As if summoned by the speaking of his name, Hoarling the Ice Dragon emerged from a snowbank just beyond the garden gate, snorting cold mist and shaking ice from his tail.
“Ah, what a pleasant place you have here, Lady Murtal,” he said to them in greeting—really quite pleasantly, for him. “Best nap I’ve had in months!”
“I’m glad to hear you say it,” said Murtal, laughing, not at all disturbed by the sudden appearance of a fierce-looking Ice Dragon at her gate. “You’re welcome to stay as long as you like of course, Master Hoarling.”
“But,” said the Dragon with a sigh, “did I hear aright? Your son wants me to carry him back into the fray, just like a silly Companion of yore? Where is your own Dragon-friend, Lord Historian?”
“I wish I knew,” replied Murdan honestly. “I intend to go find out as soon as I settle a few other matters, down south.”
“Well,” said Hoarling with pretended reluctance, “I
should
assist in finding one of my warmer Constable cousins if he’s lost, I suppose.
I can take you on the next step of your journey, at very least. Haven’t seen Carolna in centuries! Too warm, taken all in all. But it’s winter there, almost, isn’t it? And I suppose I can endure the heat long enough to collect my wages. Are you ready to leave?”
“You can get over the mountains, then?” Peter asked him.
“We must fly through the mountain pass called Summer,” answered the Ice Dragon. “The air atop the eastern Snows is too thin to bear me so loaded with passengers. So thin, in fact, you’d fairly choke to death before I could get you to the lower lands.”
“Summer Pass,” volunteered Garley, “was impassable for horses or men afoot from the time of the first snow last autumn. Won’t open until springtime thaws, as usual, sirs.”

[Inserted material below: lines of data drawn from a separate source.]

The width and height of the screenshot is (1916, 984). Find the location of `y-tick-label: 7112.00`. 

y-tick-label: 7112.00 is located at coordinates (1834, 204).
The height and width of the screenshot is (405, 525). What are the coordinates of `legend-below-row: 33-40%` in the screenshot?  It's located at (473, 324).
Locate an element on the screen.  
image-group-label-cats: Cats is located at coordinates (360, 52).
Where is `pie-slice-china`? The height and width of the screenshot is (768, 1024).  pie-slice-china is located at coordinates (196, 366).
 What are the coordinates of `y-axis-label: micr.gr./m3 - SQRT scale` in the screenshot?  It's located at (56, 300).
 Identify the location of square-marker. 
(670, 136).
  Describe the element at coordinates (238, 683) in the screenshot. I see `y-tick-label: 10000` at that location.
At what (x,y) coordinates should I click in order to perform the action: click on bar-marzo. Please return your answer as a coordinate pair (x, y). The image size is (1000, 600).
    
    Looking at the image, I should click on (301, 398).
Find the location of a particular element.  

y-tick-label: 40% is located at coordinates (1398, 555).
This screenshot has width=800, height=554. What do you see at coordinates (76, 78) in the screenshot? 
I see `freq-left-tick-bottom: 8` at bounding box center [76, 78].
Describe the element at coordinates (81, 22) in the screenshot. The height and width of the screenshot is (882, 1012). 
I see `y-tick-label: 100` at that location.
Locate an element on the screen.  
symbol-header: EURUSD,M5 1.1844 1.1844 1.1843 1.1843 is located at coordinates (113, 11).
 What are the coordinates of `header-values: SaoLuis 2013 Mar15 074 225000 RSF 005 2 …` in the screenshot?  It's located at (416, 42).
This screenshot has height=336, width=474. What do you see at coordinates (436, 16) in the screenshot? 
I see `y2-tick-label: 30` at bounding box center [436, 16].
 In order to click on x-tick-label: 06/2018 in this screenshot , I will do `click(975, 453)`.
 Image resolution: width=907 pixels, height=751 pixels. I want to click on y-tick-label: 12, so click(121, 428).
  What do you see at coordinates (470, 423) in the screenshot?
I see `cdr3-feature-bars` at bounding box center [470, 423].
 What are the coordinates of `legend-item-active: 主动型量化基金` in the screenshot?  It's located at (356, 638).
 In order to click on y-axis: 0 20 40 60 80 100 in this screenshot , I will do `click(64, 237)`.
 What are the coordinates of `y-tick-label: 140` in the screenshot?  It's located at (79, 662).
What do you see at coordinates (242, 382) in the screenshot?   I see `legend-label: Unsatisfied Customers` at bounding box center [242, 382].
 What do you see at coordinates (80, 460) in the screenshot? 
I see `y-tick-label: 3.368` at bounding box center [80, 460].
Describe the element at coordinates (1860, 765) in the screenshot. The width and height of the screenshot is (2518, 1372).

“We’ll fly medium high, then,” explained the Dragon. “Deep snows shall not hinder us!”
“But there
is
a limit,” he said, puffing wearily six hours later, “to what even an Ice Dragon can do in such unsettled weather.”
They’d left Old Place in midmorning, loaded with a picnic lunch and dinner rations provided by the lively lady of Old Place. For a while Murdan thought she was going to insist on going along—she was so concerned for the missing royal twin—but in the end her common sense prevailed and she sent them aloft with double-knit pullovers, extra warm socks, scarves, a bright smile, a blown kiss, and one last wave.
By midafternoon, as they approached the north-facing slope rising to Summer Pass, the sky had turned a dark, dismal gray again.
When they turned to begin ascending the pass itself, heavy, wet snow suddenly began to fall.
The air remained relatively warm. There was no wind to speak of, so the snow struck and clung—to the passengers’ clothes; to the Dragon’s back, head, and tail; and, most important, to his long silvery wings.
Try as he might to shake the freezing slush from all his surfaces, especially his wings, the snow fell faster than the Dragon could brush or shake it away, and within an hour it was weighing his body down so heavily that he began to sink toward the rugged ground some miles short of the summit of the pass.
“We’re certainly not going to make the top of the pass today,” he announced with a worried strain in his voice. “We’d better find a place to land and take some shelter. If this keeps up, I could crash. Even I!”